We had the good fortune of connecting with Skye Butterfield and we’ve shared our conversation below.
Hi Skye, can you share a quote or affirmation with us?
“Go not where the path may lead, go instead where there is no path and leave a trail.” -Ralph Waldo Emerson Coming from a classical background where the path to career is very clear cut and mapped out, I constantly found myself veering from those normalities. I followed my role in the classical world as much as I could but every time I looked at my past and my path it never resembled those of my colleagues. When studying music in a collegiate setting there are few career avenues that you are exposed to so when I exited school and entered the working world of music those avenues were far from obtainable; leaving me confused about my place in the industry. When I was 19 I got that quote tattooed on my side, I wanted a constant reminder that only I can forge my path but somehow during my studies, I lost sight of that. Sine moving to LA my eyes have been opened to the immense opportunities there are in the industry. I have been able to quilt together a music career that aligns with my ideals. I will continue to create my way and leave my trail for the guidance of others, just remember there are billions of trails to follow but only your’s follows you and changing course is never a bad thing.
Let’s talk shop? Tell us more about your career, what can you share with our community?
My journey to where I currently am has been an adventure of balancing priorities.
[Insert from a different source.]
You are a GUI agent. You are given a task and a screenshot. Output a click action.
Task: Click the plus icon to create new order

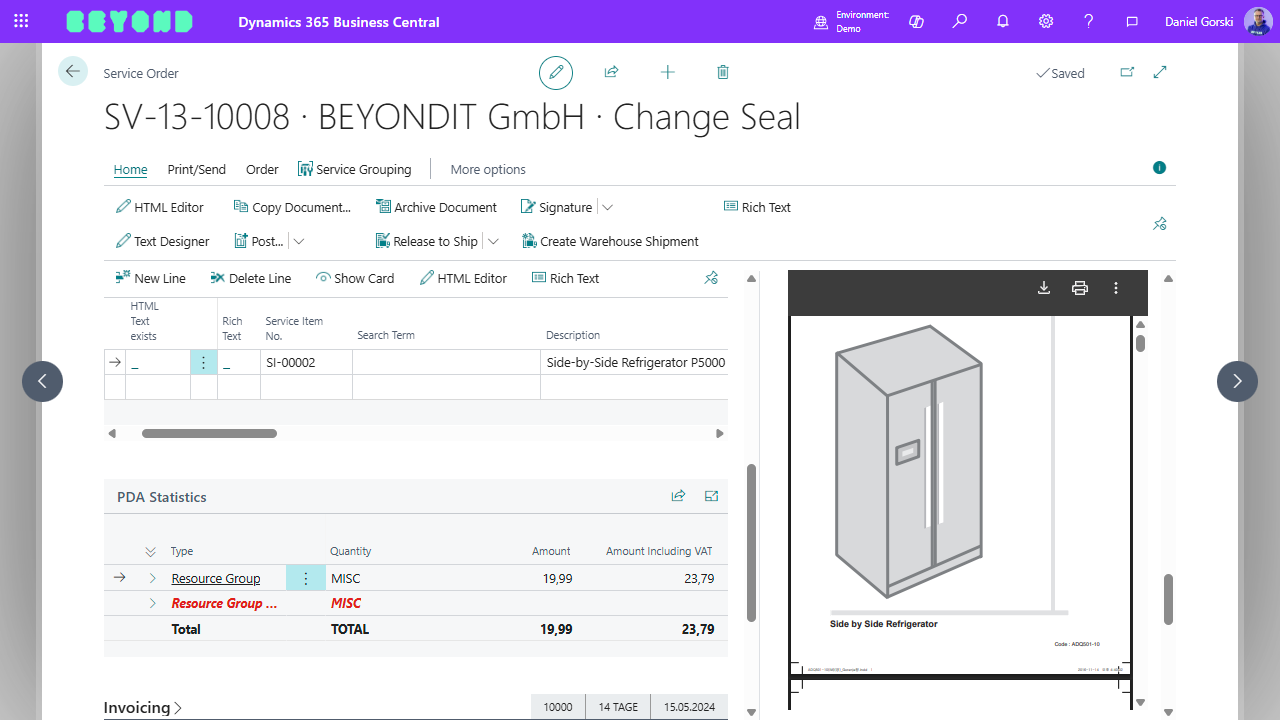[x=668, y=72]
Coming out of school like many, I left with a heap of student debt. It was years of balancing the financial burden and my career goals. I struggled with feelings about the music industry and the misunderstanding of a musician’s worth. It took me years to get to the point where my worth was my worth and the jobs needed to afford me rather than me affording them. I was stretching myself so thin with jobs that didn’t pay that there was no time left for my own creation. When I made to decision to leave the orchestral scene I was worried I would never forge my way in the industry without my oboe, however leaving the traditionally classical scene was the smartest decision I made for myself. It provided me the opportunity to stitch together a career using all my skills and education. The greatest lesson I have learned through the struggle is being a musician is being an entrepreneur and the only success you’ll find is that in which you make yourself.
Any places to eat or things to do that you can share with our readers? If they have a friend visiting town, what are some spots they could take them to?
That’s easy, considering my best friend just moved away from LA, I can tell you what our weeks used to look like. Laying on the beach and swimming in Santa Monica, morning coffee at Demitasse, cooking some delicious vegan food, dancing our butts off at The Birdcage, and lounging watching movies with popcorn and cookies. It doesn’t take much to impress us when we are together.
Who else deserves some credit and recognition?
Shoutout to my oboe teacher and mentor, Michael Adduci. Also shoutout to my partner in life and music, Edi Roque.